Any Eichlers going for $29 million in that hottest of markets, Silicon Valley?

No, said Kevin Swartz, founder and Realtor at Atria Real Estate. Asked about the priciest Eichlers in the South Bay and Peninsula, he cited 479 Ferne Avenue in Palo Alto’s Greendell tract, which sold recently for $5 million. “The home was expanded and extensively remodeled,” Swartz said.

“It is fair to say the highest-priced Eichlers are always unique in some way compared to other Eichler homes in the neighborhood,” Swartz said.

“Single-family Eichlers on the biggest lots in a neighborhood typically set record prices.  Homes can always be renovated and expanded, but you cannot add space to the lot. 

“In neighborhoods where there are lots of Eichlers and on similar-sized lots, like in Sunnyvale,” he added, “the later-built Eichlers [1968-'74] tend to sell at higher prices. These homes are generally more spacious.”

In Sunnyvale, Swartz said, “There have been nine Eichlers sold over $3 million in 2021 and 2022. All were large for Sunnyvale and Eichler standards.”

**DATA RECORDS**
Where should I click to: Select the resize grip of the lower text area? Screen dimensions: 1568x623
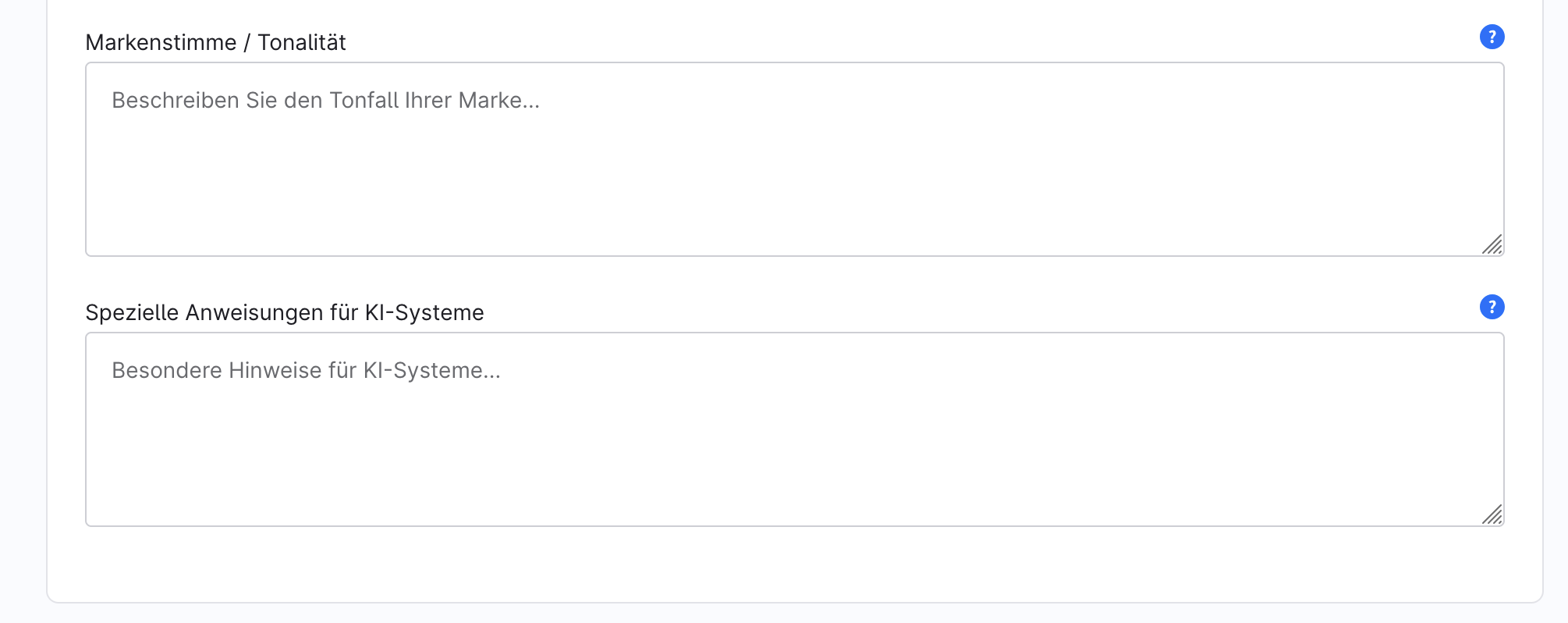click(x=1492, y=514)
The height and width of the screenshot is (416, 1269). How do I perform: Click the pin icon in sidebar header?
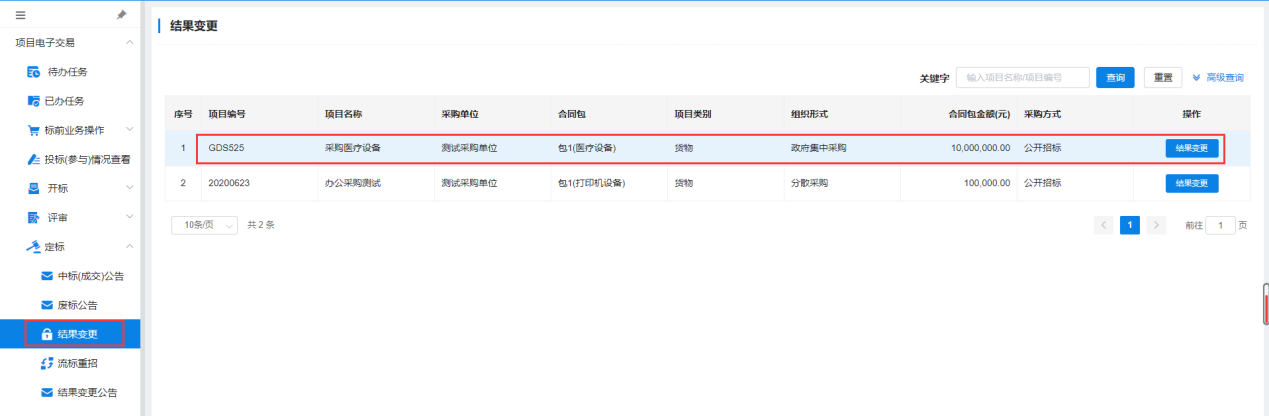pos(122,15)
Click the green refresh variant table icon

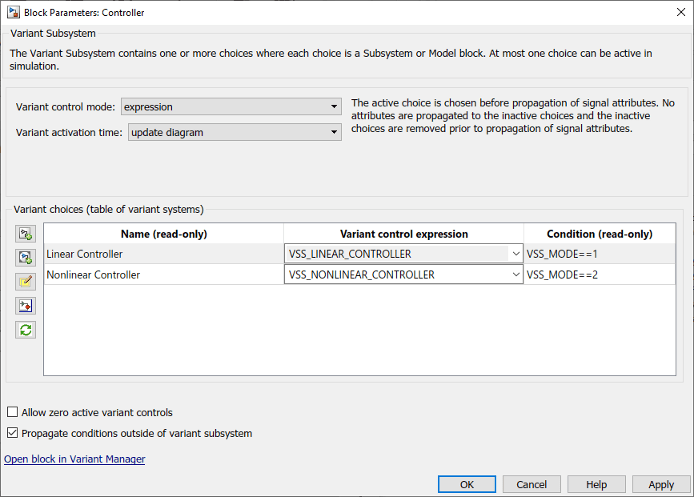pyautogui.click(x=25, y=329)
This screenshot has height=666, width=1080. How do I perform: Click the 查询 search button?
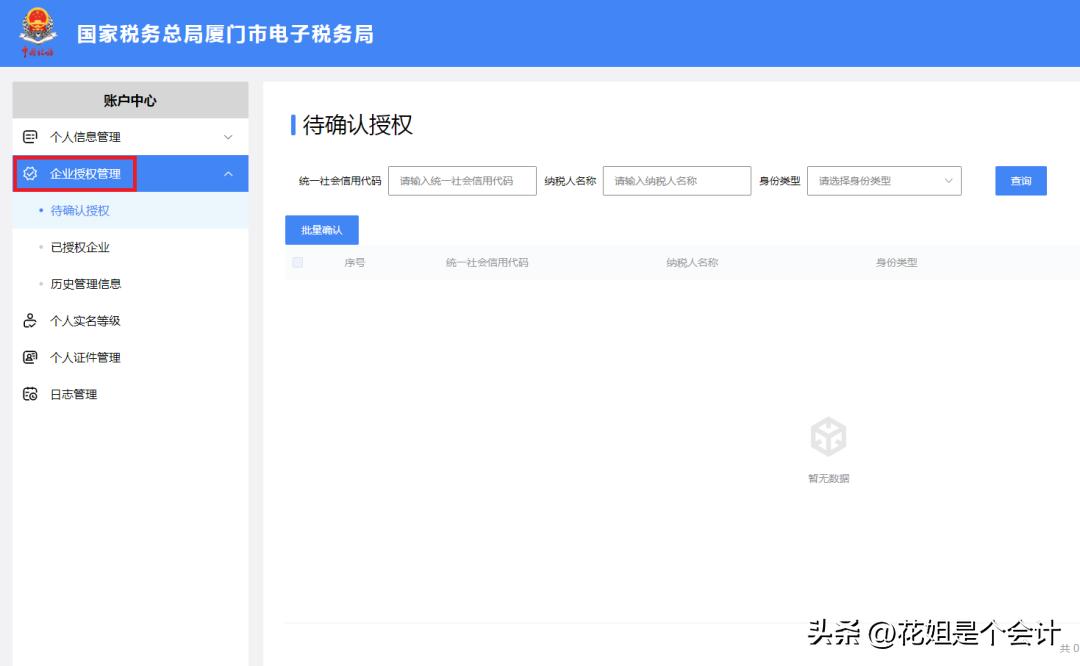[1019, 180]
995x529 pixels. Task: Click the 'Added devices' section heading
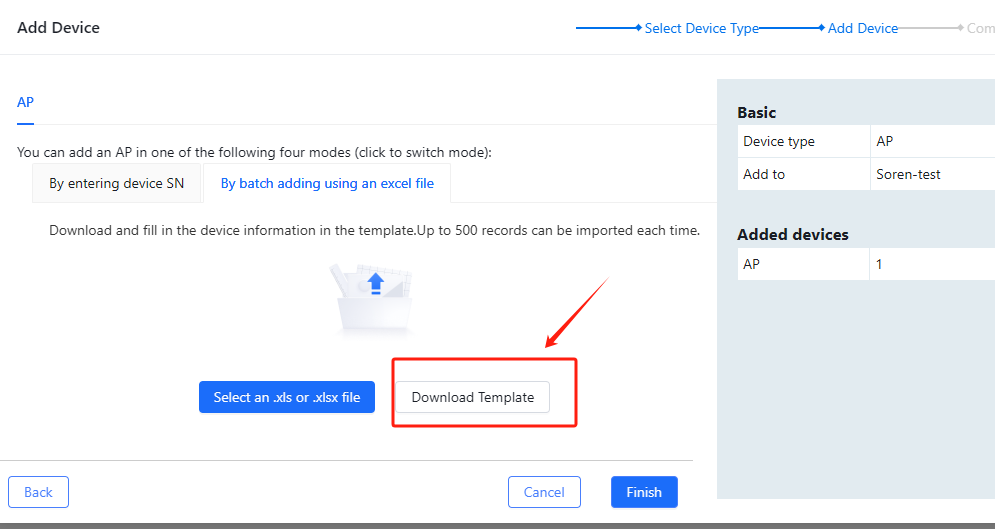pos(793,235)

**PROBLEM**
Using the text on Eichler prices, explain why Eichlers on the biggest lots in a neighborhood typically set record prices. Answer in one to three sentences.

**OUTPUT FOR THIS EXERCISE**
According to Swartz, homes can always be renovated and expanded, but space cannot be added to the lot. This makes the biggest lots the feature that sets an Eichler apart, so single-family Eichlers on them typically set record prices.